Flu shot still best defense against virus
WORTHINGTON — It’s not a guarantee that you won’t get sick, but a little prick in your arm is still the best available option for avoiding a bout of influenza this year.
“It’s our first line of defense,” said Jessica Hohenstein, nurse manager at Avera Medical Group Worthington. “We are recommending the flu shot for everyone.”
So far, there have been no confirmed cases of influenza in the immediate area, but Hohenstein heard a rumor of one case already in Minnesota, and the Avera clinic has seen an influx of people with colds, coughs, sniffles — signs that the 2013-2014 influenza season is not too far off.
According to the Centers for Disease Control and Prevention, seasonal influenza, aka “the flu,” is a contagious respiratory illness caused by influenza viruses. It can cause mild to severe illness, with serious outcomes resulting in hospitalization or death.
Flu vaccines cause antibodies to develop in the body about two weeks after vaccination, and the antibodies provide protection against infection with the viruses that are in the vaccine. Each year, the vaccine is modified to protect against the influenza viruses that research indicates will be most common during the upcoming season. The most widely available flu vaccine — a trivalent form — contains two forms of the A virus and one B virus. A quadrivalent virus — available as a nasal spray —contains a second
type of the B virus.
Contrary to what some people believe, the vaccine cannot cause a person to get the flu.
“That’s absolutely not true,” said Hohenstein. “Because it’s an inactive virus, they might get a mild fever, but the most general side effects are swelling and pain at the site of the injection. Now we have an intradermal, which goes right into the dermis, so there’s no muscle pain. Some people will get a mosquito bite-type welt, and some a little redness, but that’s it.”
The intradermal vaccine is a new preparation that offers the same viral protection, and 500 doses of it are available at the Avera clinic.
“We’re just asking that you talk to a doctor or a nurse about it, make sure it’s OK for you,” advised Hohenstein.
The timing, severity and length of the flu season varies from year to year, making it difficult to know exactly when it’s best to get the shot or take the flu mist.
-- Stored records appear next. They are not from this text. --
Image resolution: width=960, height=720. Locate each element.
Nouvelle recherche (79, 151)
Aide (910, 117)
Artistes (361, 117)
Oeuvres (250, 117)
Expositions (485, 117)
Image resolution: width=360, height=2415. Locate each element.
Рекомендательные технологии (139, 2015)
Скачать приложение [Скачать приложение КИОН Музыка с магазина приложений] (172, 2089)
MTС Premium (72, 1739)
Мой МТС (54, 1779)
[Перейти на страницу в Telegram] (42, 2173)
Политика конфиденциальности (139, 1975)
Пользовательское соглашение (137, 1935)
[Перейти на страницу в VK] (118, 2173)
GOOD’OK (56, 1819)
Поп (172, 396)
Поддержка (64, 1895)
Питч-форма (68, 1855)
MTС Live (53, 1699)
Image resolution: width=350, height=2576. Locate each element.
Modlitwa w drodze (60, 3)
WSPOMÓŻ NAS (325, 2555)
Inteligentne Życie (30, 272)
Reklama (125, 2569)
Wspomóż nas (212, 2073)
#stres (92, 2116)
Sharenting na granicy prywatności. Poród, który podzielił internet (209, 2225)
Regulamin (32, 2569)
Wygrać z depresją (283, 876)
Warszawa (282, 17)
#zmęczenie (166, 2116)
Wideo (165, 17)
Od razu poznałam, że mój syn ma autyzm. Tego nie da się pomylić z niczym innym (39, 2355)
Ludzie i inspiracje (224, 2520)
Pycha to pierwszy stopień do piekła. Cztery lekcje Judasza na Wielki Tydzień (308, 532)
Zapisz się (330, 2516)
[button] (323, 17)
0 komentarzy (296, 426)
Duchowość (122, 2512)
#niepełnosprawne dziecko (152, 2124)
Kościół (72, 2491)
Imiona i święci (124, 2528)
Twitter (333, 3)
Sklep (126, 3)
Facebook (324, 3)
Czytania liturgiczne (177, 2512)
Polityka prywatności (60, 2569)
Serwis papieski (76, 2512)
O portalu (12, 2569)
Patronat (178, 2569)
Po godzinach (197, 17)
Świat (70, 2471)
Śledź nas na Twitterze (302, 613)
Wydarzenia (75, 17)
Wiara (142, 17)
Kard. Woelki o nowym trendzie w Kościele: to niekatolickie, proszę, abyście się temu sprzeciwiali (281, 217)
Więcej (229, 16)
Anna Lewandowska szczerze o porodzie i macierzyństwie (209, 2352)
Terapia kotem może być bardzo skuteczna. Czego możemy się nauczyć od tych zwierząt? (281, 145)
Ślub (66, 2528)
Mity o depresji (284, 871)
Last year, there was a spike in flu activity later, in January and February.
“They say you want to get it two weeks prior to the peak of the flu season, which is unpredictable,” Hohenstein said. “There is no way to predict the start of the flu season. So there are people who just go ahead and get it now, and there are some people who prefer to wait, which is not a bad thing either.”
Hohenstein recently attended a vaccine conference through the Minnesota Department of Health, and she believes that advancements in the flu vaccine are on the horizon. But for the time being, she advises patients that the flu shot offers the best available protection, while also emphasizing other preventative measures.
“The best defense is washing your hands and covering your cough,” she stressed. “Hand washing is still absolutely the No. 1 thing you can do to protect yourself.”
While availability of the flu vaccine has been an issue some years, the vaccine is plentiful this year, according to the CDC. Manufacturers have projected that they will produce between 135 million and 139 million doses of influenza vaccine for use in the U.S. during the 2013-2014 influenza season.
Flu vaccines are available at both the Avera and Sanford clinics in Worthington, as well as at many area pharmacies. Hohenstein has also conducted satellite flu shot clinics at area businesses and industries. At the Avera clinic, walk-ins are welcome, although Hohenstein asked people to avoid coming in during the lunch hour or during the busy urgent-care hours.